Flags of various shades, which just in recent past have clashed, and in many instances violently, were back. And for a long moment—all seven-and-a-half hours of a people’s procession—a long chilling moment that was both fleeting for a grateful nation to have seen, touched and been touched by her; and also remorseful for its many failures in overcoming various adversaries that have sent the country back to its present darkness, they have come together to join the people in mourning their loss of Cory Aquino, an icon who had been a rallying point in kicking out a dictatorship, who, even in her dying moment, struggled still to remind us of an unfinished business.

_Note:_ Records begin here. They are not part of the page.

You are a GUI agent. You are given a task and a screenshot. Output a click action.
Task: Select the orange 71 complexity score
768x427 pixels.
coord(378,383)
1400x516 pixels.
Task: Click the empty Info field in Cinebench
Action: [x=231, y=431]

On Wednesday, when even the skies cried in gray sorrow as Cory was laid to rest beside her husband Ninoy, hero of our generation, these flags gave way, preferring instead to stay on the sides where the people were, shedding various claims of being vanguards of the protest movements, if not the revolution they have been trying to wage, and yes, even against Cory when she was still president of the republic. They joined the funeral to make up for their loss when they snubbed the first party in Edsa, where their presence would have turned it into a different revolution which it did not become, and so eventually they were eased out of their chance to become part of a government which they, in turn, despised and distrusted, but on which they clung their hopes on in not a few occasions when even their revolutionary wicks flickered.
For once, they were with the people they claimed to be trying to emancipate but whose major support they could not get. Men, women and children, the rich and the poor, the lumpens of the nation mixing with business and political leaders, those with PhDs who, in ordinary circumstances would not have walked the streets they traversed on foot on Wednesday, but never again in their lives perhaps, but were there to display a phenomenon we have seen only after nearly three decades, the last was for Ninoy himself, but just the same, was a clear signal of what is to come, if the present dispensation will continue on with its evil plans which Cory, herself, warned us against many times when she was living.

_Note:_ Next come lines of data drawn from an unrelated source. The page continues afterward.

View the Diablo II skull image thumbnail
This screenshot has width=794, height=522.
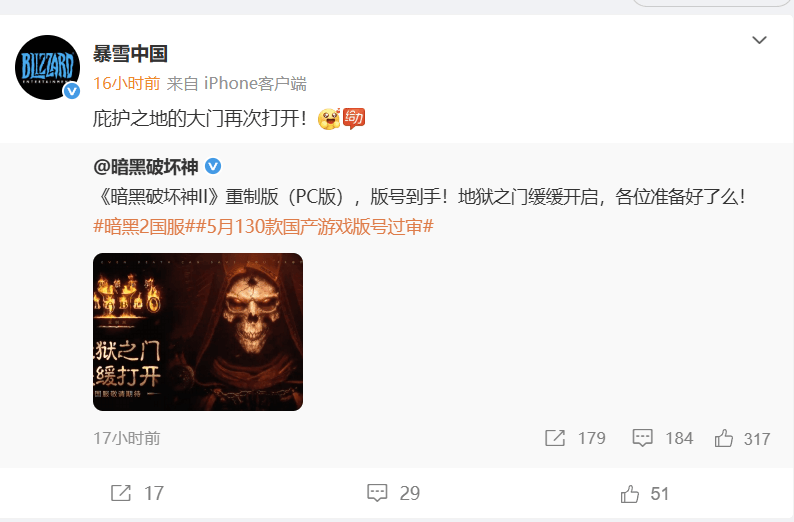tap(198, 332)
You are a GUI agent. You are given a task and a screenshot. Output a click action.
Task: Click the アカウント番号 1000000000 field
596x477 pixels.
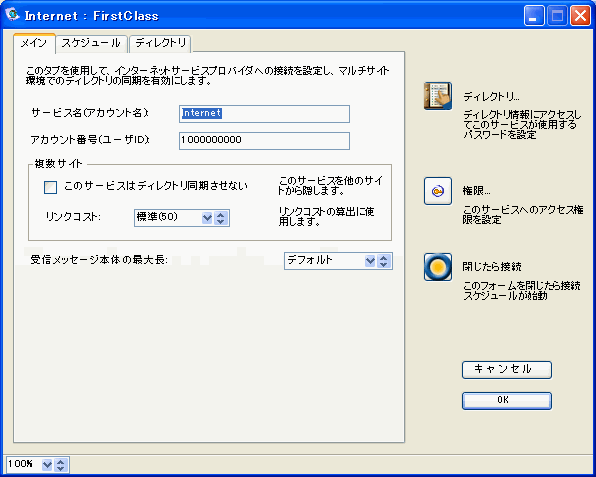click(264, 141)
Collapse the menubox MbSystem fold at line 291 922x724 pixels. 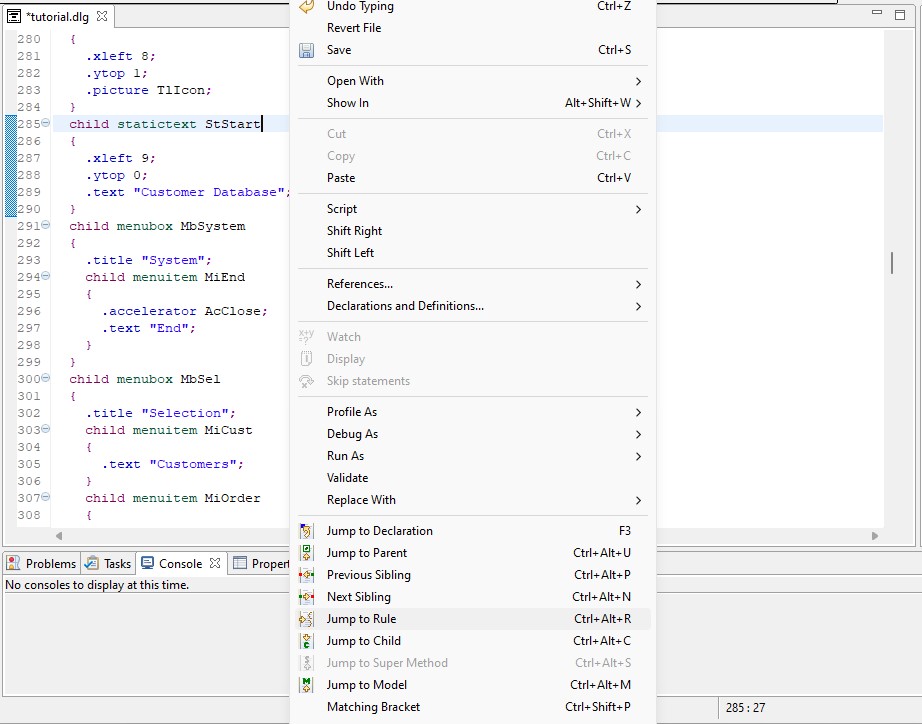(x=46, y=226)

But even without flags, Cory’s last journey was like that of Biblical Moses, her remains parting an ocean of people, an account which for sure had sent many skin hair standing among the millions glued on their tellies, and a frightening chill down the spine of an illegal Malacanang occupant, who probably know by now but still refuses to acknowledge it, that on the day Cory had perished, the fire of protest among her people was again stoked—with or without the flags, with or without instigation, with Cory gone yet her spirit living, because there is an unseen revulsion in their hearts which they will express at any time they are challenged, or taunted.

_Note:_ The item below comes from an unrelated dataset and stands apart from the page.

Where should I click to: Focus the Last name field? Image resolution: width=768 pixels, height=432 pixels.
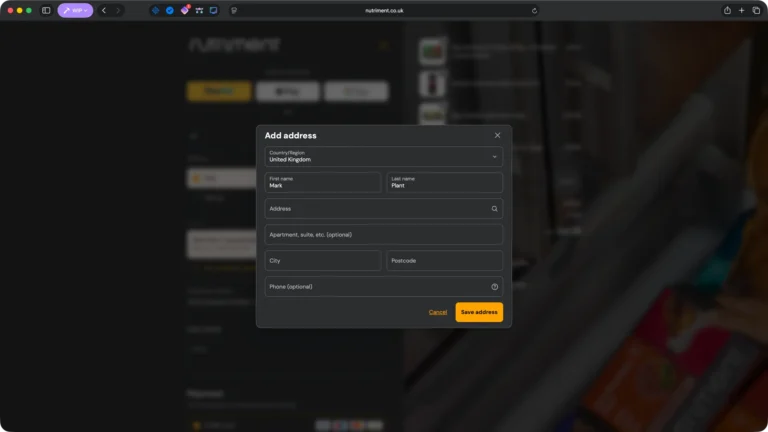444,182
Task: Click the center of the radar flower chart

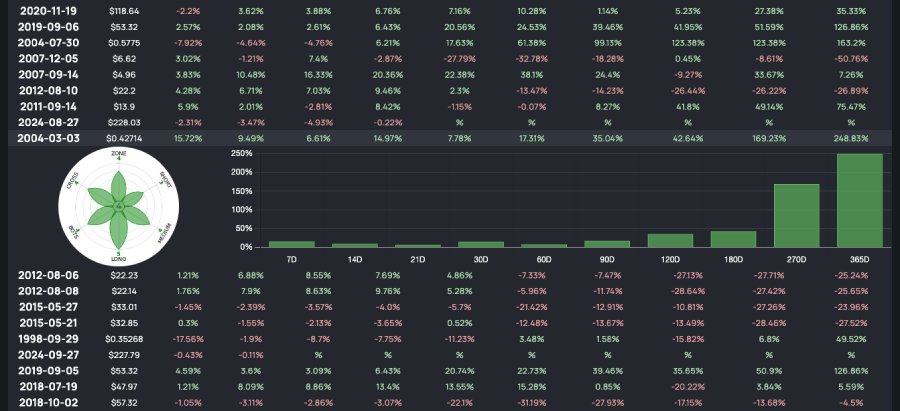Action: 118,206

In her death, Cory is still defending her “freedom constitution,” clutching it with both arms, her fingers twined with beads of her rosary, as if leaving it for God to defend, because in the last instances when many leaders called for bodies to show up, including Cory and Erap—two former presidents the present dispensation have many times called passé, only the flags showed up, not the people who came to Cory’s funeral, not those who still come in multitude in her Times St. home or the mausoleum she now shares with Ninoy, even days after her burial.
Even in her death, Cory had shown she can take people out of their homes and into the streets. If last week’s event does not send a warning to Gloria and her clique, who even just hours after the late president was laid to rest, have come out to insist on their Charter change plans, even claiming it as a test case once it is filed with the Supreme Court, to know whether Congress could go it alone, without the Senate, without the people and without conscience.
Even before Cory’s death, however, the people have already spoken against Cha-cha and against Gloria. They have preferred to lend their voices through new media, in various blogs, the Twitter, Facebook and yes, even Friendster, they have said no!
Gloria must have misread the people’s silence as either an impassive gesture or maybe lack of interest, or maybe even worse, silence that must have meant a show of support for her and her Cha-cha, oh Heaven forbid!
That was until last week, when everything changed, again.
And for it, let us thank Cory. Then let us move on and finish the business she had left behind, the same business we have ignored for a long time and let those various flags to solve.
Alone, they can’t. But together, we can!

1 comment:

  1. Psalm 33:12 (NASB)
    "Blessed is the nation whose God is the LORD, The people whom He has chosen for His own inheritance."